Modern English is best known for its hit single “I Melt With You,” from the 1982 album After the Snow. The song was in heavy rotation in the early days of MTV and served as an anthem for those struggling to find joy and hope in the dismal age of Thatcher and Reagan. With that album and that song, Modern English helped to reconcile the brooding experimentalism of post-punk and the melodic songcraft of new wave.
The musicians in the band came from working-class families in Colchester, Essex, in England. The bandmates were university students when they got their start, and it's hard to imagine that having a hit single was on their minds.
Sadly, the band is remembered as just a one-hit wonder. But it wasn't. Modern English was part of the British post-punk explosion of the late ’70s and early ’80s. The act's peers included luminaries such as Joy Division, Public Image Ltd. and Wire, the latter of which proved most influential on the direction of Modern English's music.
“We went to see them play live at our local university, and it was just amazing,” says singer Robbie Grey. “They played about 700 songs in about twenty minutes.”
Grey is humorously referring to Wire's debut album, 1977's epochal Pink Flag, which is a furious barrage of inventive ideas and sounds that was an amalgam of ’70s ambitious art rock like Pink Floyd and King Crimson and punk's distillation of rock to its essential elements. At 21 tracks over 35 minutes, the record is dense and furious.
As Wire did on its following two albums, 1978's Chair's Missing and 1979's 154, Modern English incorporated keyboards and synthesizers into its stark, brooding early sound. The debut Modern English album, Mesh & Lace, is today considered by younger post-punk aficionados one of the classics of the era. So much so that Portland, Oregon-based production company Forbidden Colors approached the band about performing the record in its entirety for a U.S. tour in 2016.
Currently, Modern English is part of the Retro Futura tour, which showcases other ’80s artists who had mainstream hits around the same time in the early part of the decade, including Howard Jones, English Beat and Paul Young. Naturally, for that audience, “I Melt With You” will be the centerpiece of Modern English's set, and the act won't play much from its 2016 album Take Me to the Trees. The latter represents a kind of hybrid of the band's dark, experimental leanings heard on Mesh & Lace and the more traditionally cohesive songwriting on After the Snow.
Supported by fans through PledgeMusic, a crowdfunding site for musicians, Modern English didn't have the pressure to re-produce another “I Melt With You"; thus Take Me to the Trees doesn't sound like a retread of completely familiar territory. And Modern English has garnered a new generation of fans who were not even born when the band enjoyed its first wave of popularity.

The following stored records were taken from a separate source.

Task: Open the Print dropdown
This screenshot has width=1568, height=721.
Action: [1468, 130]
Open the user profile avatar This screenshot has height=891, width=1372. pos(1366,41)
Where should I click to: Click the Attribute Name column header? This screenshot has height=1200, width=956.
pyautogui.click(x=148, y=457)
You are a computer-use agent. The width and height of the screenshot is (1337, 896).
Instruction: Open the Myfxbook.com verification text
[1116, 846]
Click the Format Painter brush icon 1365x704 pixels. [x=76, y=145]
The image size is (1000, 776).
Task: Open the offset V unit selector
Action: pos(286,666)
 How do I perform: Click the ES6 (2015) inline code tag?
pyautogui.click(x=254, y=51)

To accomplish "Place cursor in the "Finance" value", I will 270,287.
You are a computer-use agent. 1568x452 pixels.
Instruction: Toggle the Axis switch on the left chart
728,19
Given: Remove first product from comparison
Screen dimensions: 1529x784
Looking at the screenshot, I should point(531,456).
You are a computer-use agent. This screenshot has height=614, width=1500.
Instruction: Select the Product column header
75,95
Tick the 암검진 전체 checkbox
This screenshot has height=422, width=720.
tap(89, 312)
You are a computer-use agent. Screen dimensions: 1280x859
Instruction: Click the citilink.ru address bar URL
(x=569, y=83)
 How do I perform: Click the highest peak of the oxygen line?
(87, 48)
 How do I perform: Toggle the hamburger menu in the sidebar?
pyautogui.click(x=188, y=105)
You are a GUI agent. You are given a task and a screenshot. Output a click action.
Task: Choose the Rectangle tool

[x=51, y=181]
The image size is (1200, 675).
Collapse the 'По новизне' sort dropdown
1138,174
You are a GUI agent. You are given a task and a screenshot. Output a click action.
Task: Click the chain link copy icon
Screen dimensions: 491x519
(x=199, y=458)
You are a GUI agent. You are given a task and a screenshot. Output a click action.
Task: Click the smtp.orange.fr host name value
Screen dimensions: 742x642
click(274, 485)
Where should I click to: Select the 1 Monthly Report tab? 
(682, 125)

“I understand there's been a post-punk resurgence that's been going on now for a few years,” says Grey. “I don't understand why that is unless it's just kids rejecting all the mainstream rubbish they're being fed all the time. Lyrically, post-punk is quite introverted and soul searching, and that's why I think younger people are getting interested in it, because they're fed up with all these banal lyrics that are out there. It's nice to know that kids aren't being too programmed, do you know what I mean?”
On its recent tour, Modern English played SXSW for the first time in its career, but unfortunately had to cut some of its dates at small clubs, its natural environment, because guitarist Gary McDowell had to have emergency medical treatment. Grey says the band feels that its music overall is perhaps best experienced in the more intimate environment of small theaters and clubs, but finds a way to enjoy an ’80s cruise the group played in 2016 and the larger, arena-sized shows as part of a package tour like Retro Futura.
“There's a lot going on for us,” says Grey. “Some of it's mainstream and some of it's not, and it's not a problem for us to do either. But our hearts are with the creative, artistic side of it. The fun side of it is to do those ’80s tours and have a laugh and get paid well. But those won't involve music from Take Me to the Trees. We just sometimes get asked to do them, and we play 'I Melt With You' and get paid well to do so. It's amazing to see the reaction when you come out in these big arenas, which we don't do when we do the Mesh & Lace type stuff. The new stuff we're writing now is even more left-field. I'm hoping we get to record another album, if we stay alive long enough, and give you more stuff that's even wilder.”
Retro Futura: Modern English, Howard Jones, Paul Young, English Beat, Katrina (ex-Katrina and the Waves) and Men Without Hats, 7 p.m. Monday, July 24, Bellco Theatre, 303-228-8000, $39.50-$79.50, 16+.